Baffled by bad blood
EUGENE, Ore. – Oregon quarterback Dennis Dixon, who has never played at Husky Stadium or been to Seattle, shakes his head when asked about the Oregon-Washington rivalry.
“I don’t get all this rivalry stuff,” Dixon said. “Every game is a rivalry in itself.”
When Oregon and Washington meet Saturday for the 100th time, the seventh-ranked Ducks will be making their first trip to Seattle since 2003. Current Oregon players haven’t experienced the inhospitable reception that goes along with such a rivalry.
With many players such as Dixon (California) having come from other states, there is hardly a sense of bad blood.
“I was just told we were supposed to beat them,” said receiver Drew Davis, a freshman from Denver.
Oregon has its Civil War with Oregon State, Washington its Apple Cup rivalry with Washington State. Those intrastate matchups obviously are big. They tend to alternate sites each year. Fans create an unmistakable hoopla, players hear stories of slights and nasty behavior, and coaches recognize the recruiting ramifications.
As for the Ducks and Huskies, the rivalry lives in the domain of the fans – until players experience the fanaticism for themselves.
“It was something I learned when I got here, I had no prior knowledge of it,” said Washington quarterback Jake Locker, who is from Ferndale, Wash., near the Canadian border.
Locker was at Autzen Stadium here last year when the Huskies lost 34-14 – the closest game the teams have played since the 2000 season.
“I think they knew a lot of us,” Locker said of the personal attention from Oregon fans. “They were calling a lot of us by name. It seems like they had read our bios in the program and knew a lot of stuff about us. It was a pretty hostile environment, to say the least.”
It was all – or mostly all – in good humor, but Locker did describe it as a “different feeling,” and he acknowledged that, to the Huskies, the Oregon rivalry is close in intensity to Washington State.
After all, 11 – or half – of the Huskies’ offensive and defensive starters are from Washington. The Ducks have two – defensive tackles David Faaeteete and Cole Linehan – from Oregon.
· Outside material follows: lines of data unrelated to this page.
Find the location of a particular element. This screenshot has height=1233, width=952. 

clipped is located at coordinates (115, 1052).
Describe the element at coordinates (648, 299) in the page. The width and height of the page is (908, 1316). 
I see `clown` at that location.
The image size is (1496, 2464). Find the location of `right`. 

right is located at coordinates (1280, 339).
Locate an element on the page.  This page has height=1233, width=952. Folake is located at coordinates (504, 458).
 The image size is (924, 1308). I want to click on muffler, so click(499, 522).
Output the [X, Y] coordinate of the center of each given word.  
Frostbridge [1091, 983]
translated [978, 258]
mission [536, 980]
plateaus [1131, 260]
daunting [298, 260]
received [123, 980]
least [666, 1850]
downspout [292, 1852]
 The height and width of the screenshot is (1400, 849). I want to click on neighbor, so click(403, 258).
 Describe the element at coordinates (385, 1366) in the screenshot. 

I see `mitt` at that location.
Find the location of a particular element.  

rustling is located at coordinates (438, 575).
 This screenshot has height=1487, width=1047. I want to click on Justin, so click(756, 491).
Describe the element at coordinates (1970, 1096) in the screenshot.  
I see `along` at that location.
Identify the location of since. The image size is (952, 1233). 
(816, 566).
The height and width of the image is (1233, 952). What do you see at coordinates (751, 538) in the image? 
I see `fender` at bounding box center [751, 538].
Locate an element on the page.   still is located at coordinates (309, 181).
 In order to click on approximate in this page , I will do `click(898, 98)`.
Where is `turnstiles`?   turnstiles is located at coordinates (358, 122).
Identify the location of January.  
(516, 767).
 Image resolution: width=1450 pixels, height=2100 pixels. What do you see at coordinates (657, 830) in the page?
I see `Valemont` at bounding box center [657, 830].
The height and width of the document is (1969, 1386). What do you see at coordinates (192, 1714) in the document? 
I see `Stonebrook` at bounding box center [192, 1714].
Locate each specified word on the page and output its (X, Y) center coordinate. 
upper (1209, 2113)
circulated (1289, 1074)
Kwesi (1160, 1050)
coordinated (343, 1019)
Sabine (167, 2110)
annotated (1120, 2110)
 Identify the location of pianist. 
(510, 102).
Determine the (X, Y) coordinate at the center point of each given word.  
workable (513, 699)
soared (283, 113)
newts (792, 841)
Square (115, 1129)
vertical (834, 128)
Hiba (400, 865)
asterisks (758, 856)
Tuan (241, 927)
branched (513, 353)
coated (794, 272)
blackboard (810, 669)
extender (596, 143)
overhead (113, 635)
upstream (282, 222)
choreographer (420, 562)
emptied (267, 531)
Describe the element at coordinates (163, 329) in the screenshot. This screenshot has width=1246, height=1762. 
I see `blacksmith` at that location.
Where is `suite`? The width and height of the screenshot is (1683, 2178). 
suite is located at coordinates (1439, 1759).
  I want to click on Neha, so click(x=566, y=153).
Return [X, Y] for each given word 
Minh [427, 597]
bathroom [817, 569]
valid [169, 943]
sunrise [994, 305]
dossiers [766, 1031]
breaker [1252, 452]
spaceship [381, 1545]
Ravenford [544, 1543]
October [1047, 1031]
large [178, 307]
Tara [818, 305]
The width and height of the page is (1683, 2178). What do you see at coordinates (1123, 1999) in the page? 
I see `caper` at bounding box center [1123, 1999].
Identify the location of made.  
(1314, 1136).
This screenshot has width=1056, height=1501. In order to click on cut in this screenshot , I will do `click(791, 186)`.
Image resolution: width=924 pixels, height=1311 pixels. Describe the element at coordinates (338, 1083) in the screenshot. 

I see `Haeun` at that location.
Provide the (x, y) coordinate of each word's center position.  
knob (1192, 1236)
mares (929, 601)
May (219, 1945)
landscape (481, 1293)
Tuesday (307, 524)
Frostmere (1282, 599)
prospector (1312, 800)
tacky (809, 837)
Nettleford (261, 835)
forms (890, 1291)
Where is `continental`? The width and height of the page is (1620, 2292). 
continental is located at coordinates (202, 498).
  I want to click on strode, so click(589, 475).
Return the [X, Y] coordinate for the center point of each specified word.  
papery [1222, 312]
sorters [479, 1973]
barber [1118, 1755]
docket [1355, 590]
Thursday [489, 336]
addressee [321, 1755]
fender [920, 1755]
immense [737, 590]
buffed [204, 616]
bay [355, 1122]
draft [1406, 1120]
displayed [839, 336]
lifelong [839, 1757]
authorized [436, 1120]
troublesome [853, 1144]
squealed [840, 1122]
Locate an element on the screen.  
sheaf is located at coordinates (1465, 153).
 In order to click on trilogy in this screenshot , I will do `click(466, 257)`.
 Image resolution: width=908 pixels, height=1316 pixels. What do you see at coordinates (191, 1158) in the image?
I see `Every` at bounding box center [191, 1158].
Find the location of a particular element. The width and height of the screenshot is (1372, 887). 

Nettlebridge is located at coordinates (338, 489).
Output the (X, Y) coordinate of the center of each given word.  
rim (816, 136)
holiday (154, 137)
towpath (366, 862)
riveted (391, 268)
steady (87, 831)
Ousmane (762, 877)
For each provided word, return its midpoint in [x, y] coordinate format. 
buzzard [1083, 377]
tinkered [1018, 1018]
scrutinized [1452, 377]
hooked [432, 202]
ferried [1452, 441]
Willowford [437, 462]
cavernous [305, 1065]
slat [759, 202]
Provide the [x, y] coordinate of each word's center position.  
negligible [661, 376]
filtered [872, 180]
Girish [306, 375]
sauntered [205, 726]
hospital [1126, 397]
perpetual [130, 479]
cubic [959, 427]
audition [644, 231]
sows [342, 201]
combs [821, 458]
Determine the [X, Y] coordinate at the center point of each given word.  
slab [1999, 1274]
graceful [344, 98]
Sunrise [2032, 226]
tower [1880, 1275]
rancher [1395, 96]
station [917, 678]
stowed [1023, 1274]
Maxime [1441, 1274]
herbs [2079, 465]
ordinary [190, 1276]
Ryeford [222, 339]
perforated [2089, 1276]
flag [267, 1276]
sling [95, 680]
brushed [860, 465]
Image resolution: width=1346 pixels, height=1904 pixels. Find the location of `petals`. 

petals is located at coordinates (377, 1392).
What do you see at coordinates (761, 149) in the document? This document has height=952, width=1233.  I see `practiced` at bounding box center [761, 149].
So it stands to reason that the rivalry may be felt more by the Huskies in this one.
That’s OK with Ducks coach Mike Bellotti, who isn’t going to reach into his motivational bag of tricks to play the rivalry card this week.
“That adds a little spice to it, no question,” Bellotti said. “I think you always want your team focused and energized, and you have to make a determination as to the emotional arousal, how much is enough, how much is too much.”
There has been intrigue (did Oregon coaches turn in Rick Neuheisel for recruiting violations when he coached the Huskies?), zaniness (fans tackling a Ducks receiver in the field of play in 1962) and various other unsportsmanlike fan behavior.
If the current Ducks players haven’t heard all the stories or watched the replays, perhaps they will get a taste of the rivalry Saturday if fans at Husky Stadium are as inhospitable as Ducks fans were to Locker last year.